Uma leve brisa assalta o corpo, desprevenido, arrepiando a pele que apela ao Verão. Sentando-se nas escadas observa-se um lugar que respira o odor puro do chão acabado de lavar, da rugosidade dos tapetes que ocultam a poeira persistente, do cheiro a livro guardado, esquecido num canto do armário e por fim recuperado para dar uma nova visão à história. Perdeu-se a vida eterna! Ganhou-se a sabedoria, o discernimento entre o bem e o mal, o pecado original… Terá perdido tanto o mundo pelo pecado da mulher?
De uma sala ampla e pouco mobilada, uma mulher alta e altiva empenha um conjunto de livros e dirige-se às escadas que conduzem aos andares superiores. Saia abaixo do joelho, blusa branca abotoada até ao pescoço, casaco de lã a ocultar o que pouco ficou descoberto, meias escuras cobrindo as pernas finas, olhar firme, circunspecto, ciente do caminho que percorre e seguro das decisões tomadas. O véu ficou guardado em tradições menos rígidas e novos horizontes que a igreja se atreveu a percorrer nos últimos trinta anos. Calma. Dos seus passos, da sua voz e das suas palavras uma calma serena e quase irritante percorre as fibras de uma mente e uma pele habituada às cruezas e intransigências do mundo lá fora. Imagem em quase tudo semelhante às das outras freiras que coordenam e gerem o Lar Teresiano. Fio de prata ao pescoço com um pequeno crucifixo pendente, terço entre os dedos para mais uma hora de oração.
Procuram não interferir com a vida das “meninas” que habitam na casa, presas agora aos desígnios do calendário de exames. Mas, em casa de mulheres, as paredes têm ouvidos.
- Aquelas meninas estiveram na conversa até às duas da manhã. Isto não pode ser, havia pessoas a estudar.
- No fim-de-semana tivemos a impressão que entrou um rapaz aqui dentro.
- E daí?
- Não esteve só à porta, entrou num dos quartos!
- A Internet é para o uso nos estudos, não para copiar DVDs!
- Oh irmã, você já viu ao preço a que estão as coisas?!

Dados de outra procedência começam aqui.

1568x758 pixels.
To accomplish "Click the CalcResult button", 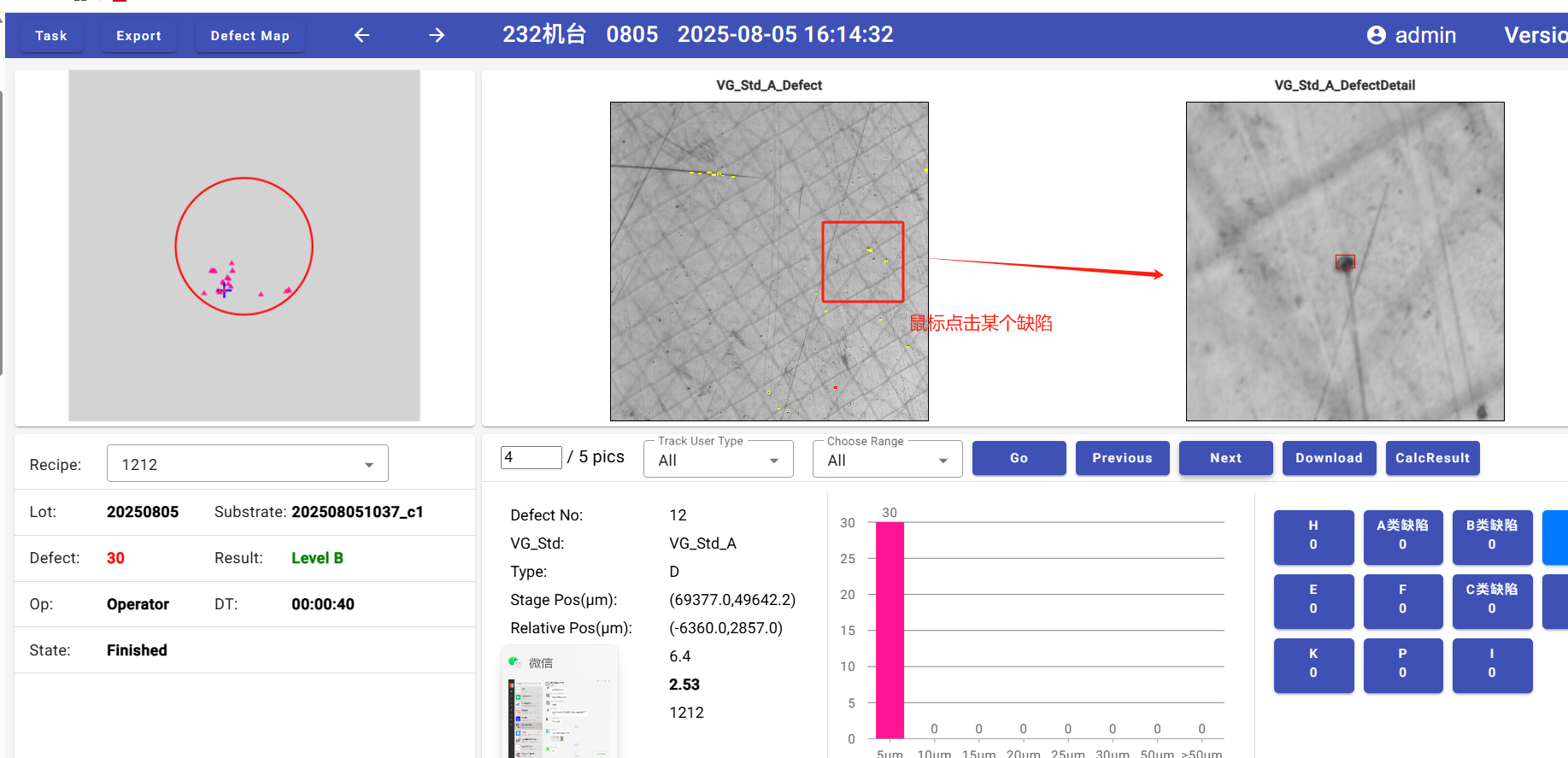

Sussurros. As conversas funcionam em segredo. Memórias partilhadas dos tempos do secundário, das aventuras e peripécias da infância e da adolescência, do que o passado ainda insiste em impor e do que o futuro exige que permaneça no pensamento. Querer abrir a porta e sair mas ter que ficar. A campainha toca. Toca sempre. Ninguém tem a chave. Há sempre uma “irmã” para destrancar o trinco. Lá fora, o sol brilha.
- Quando terminar o curso vou casar. Quero ter pelo menos dois filhos…
- Casar?! Deus me livre! Acho que se ficasse grávida apanhava um trauma!
- Sou contra o aborto.
- Olha, eu sou a favor.
Volta-se aos livros, aos conceitos, às ideias. Por agora não se debate mais nada, não se sonha com o que se quer alcançar. A campainha toca. Fecha-se um caderno, abre-se outro. O desfolhar das páginas perturba a paz impregnada de stress, o lápis sublinha, mais uma vez, a frase maldita, o preconceito adquirido, mas brevemente esquecido, de que a totalidade das coisas se resume à junção de tantas outras. Economia, filosofia, anatomia. Gritos reprimidos abafam estojos revirados. Não se pensa no futuro, pensa-se no presente. Vão-se adiando planos, crenças de uma infância e de um tempo que hoje, trinta anos volvidos, parece estar perdido em outros séculos. Primeiro o conhecimento, depois a tradição.
Vive-se entre o céu e o inferno, entre o que se julga correcto e o que é dado como falso. Alimenta-se a alma, não mais restringida aos compromissos do lar e aos dogmas da igreja. Caminha-se para a emancipação, ainda que por entre as dores do parto e as paixões pelos homens. Mas não se crê – ah, não se crê mesmo mais! – que está na origem todos os males do mundo. Por mais que ainda se acolha o recato, as paredes continuam a ter ouvidos. Para as coisas aqui de dentro e para o mundo lá de fora.